One collaboration that helped expand and turn Canal Convergence into a destination event involved Scottsdale Public Art, the City of Scottsdale and Salt River Project.

SPA and the City of Scottsdale’s goals for the event included not only attracting people to the state during the month of November, which is considered a need period for Scottsdale’s tourism industry when hotels and resorts in the area typically see a decline in group business, but to also continue to showcase quality, sustainable and interactive art.

“It’s really about enriching people’s lives with art and with also enriching the city and the local businesses and supporting them through the artwork,” said Jennifer Gill, public arts manager at Scottsdale Public Art.

“Everybody loves the event,” Churchard added. “When we talk about the types of events that we want to see in our Old Town downtown area, many of the merchants and gallery owners will point to Canal Convergence.”

To further support the businesses in the downtown area, Canal Convergence is taking the light-based artworks off the Waterfront and expanding through Old Town via Local Light, which runs through Dec. 31.

As part of Local Light, SPA will place light-based installations created by local artists along 5th Avenue, Stetson Drive and Marshall Way in Scottsdale’s Gallery District, creating a path of art and light between the businesses and the canal.

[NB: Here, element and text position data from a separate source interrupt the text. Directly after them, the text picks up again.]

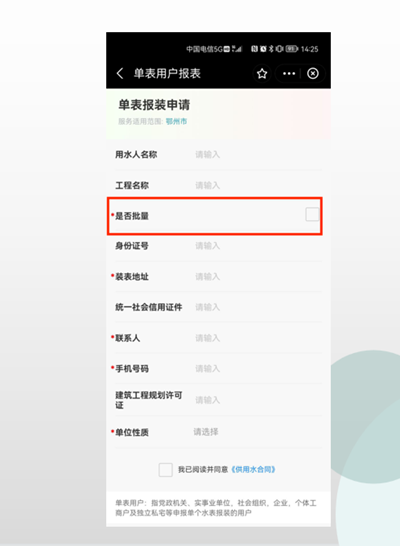This screenshot has height=546, width=400.
Task: Focus the 身份证号 input field
Action: (x=258, y=246)
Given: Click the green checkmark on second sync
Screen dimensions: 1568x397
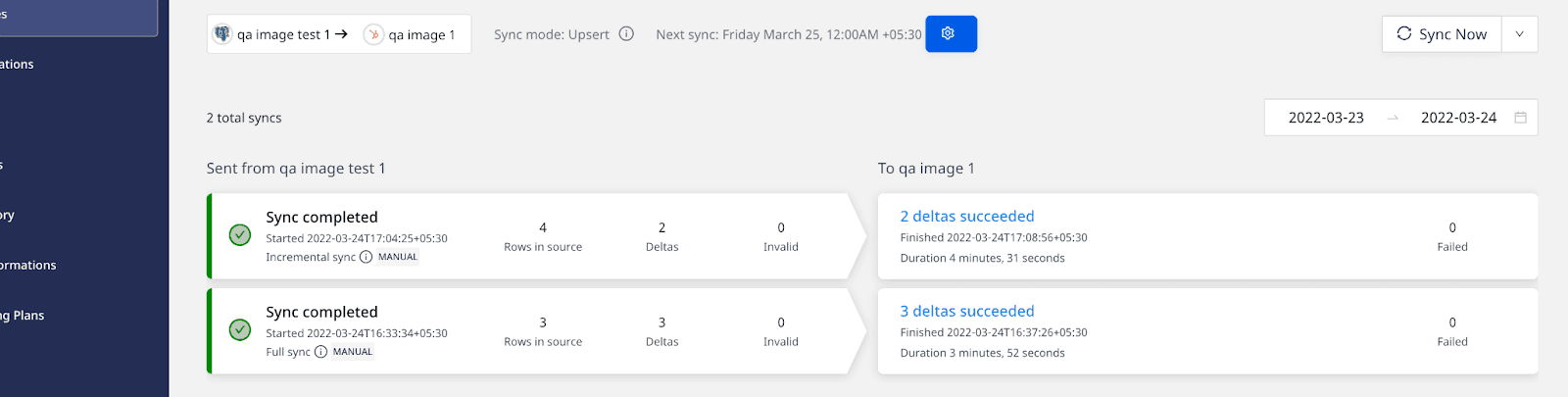Looking at the screenshot, I should [239, 330].

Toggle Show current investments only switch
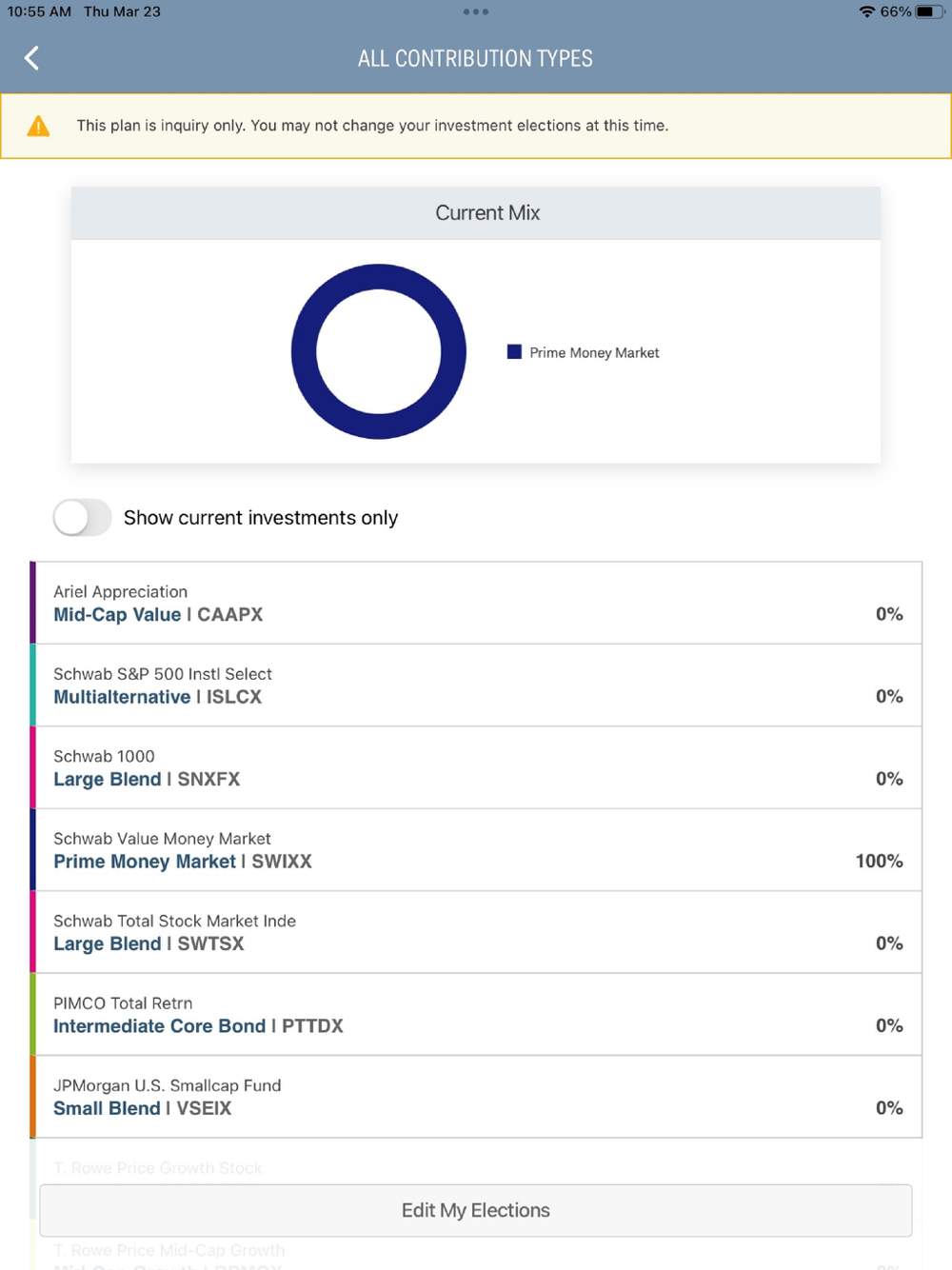(x=82, y=518)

“Scottsdale really has seen a revitalization with the public art and Canal Convergence and having a weekly art walk versus a monthly one,” said Nicole Royse, curator and owner of Royse Contemporary in Old Town.

“It’s a huge deal for artists because so many more people could see their work, and I thought that was really important because that’s the whole reason why I do what I do. It’s great for us. It’s great for them and it just, it activates the entire city,” she added.

As far as the artwork included at Canal Convergence, Gill said SPA encouraged artists to use sustainable efforts.

“Whatever the installation is, it’s got to be recyclable; or, after Canal Convergence, it has another life. It’s not just going to a landfill,” she said.

In addition to being sustainable, the art, including ARIZONA!, is interactive, as well.

For instance, Re-Cyclone by Martin Taylor and the Chromaforms Art Collective is 20-foot-tall, 10-foot-diameter, rotating sculpture made from 5,000 upcycled plastic water bottles. The interactive element is people can rotate the sculpture with a hand-wheel at the base, which will trigger the LED lights to react and show off different lighting sequences.

Then there’s Floatus by Walter Productions.

“With the Floatus installation, we’ll have a control panel where you can do your own LED light show with the different lotus sculptures in the water.

“There are so many amazing things that you can touch and feel and kind of create your own art within the artwork,” Gill said.

In addition to the interactive art installations, Canal Convergence will also consist of 28 fire shows, a 67-foot-long “ice” tunnel and plenty of supporting events, including free educational activities, live music, community bike rides, poetry readings, dance performances and hands-on activities like natural dye workshops, screen printing as part of Family Days on Nov. 11 and Nov. 18.

Canal Convergence may have had intentions to bring the community together starting Nov. 9 with its planned immersive art experience, but it seems it started early – from ARIZONA! volunteers congregating to create a massive piece of art to partnerships among the arts and the city to bring to fruition such an ambitious, multi-day event.

“The final product is the art, but making them together is the art in itself,” Choi said.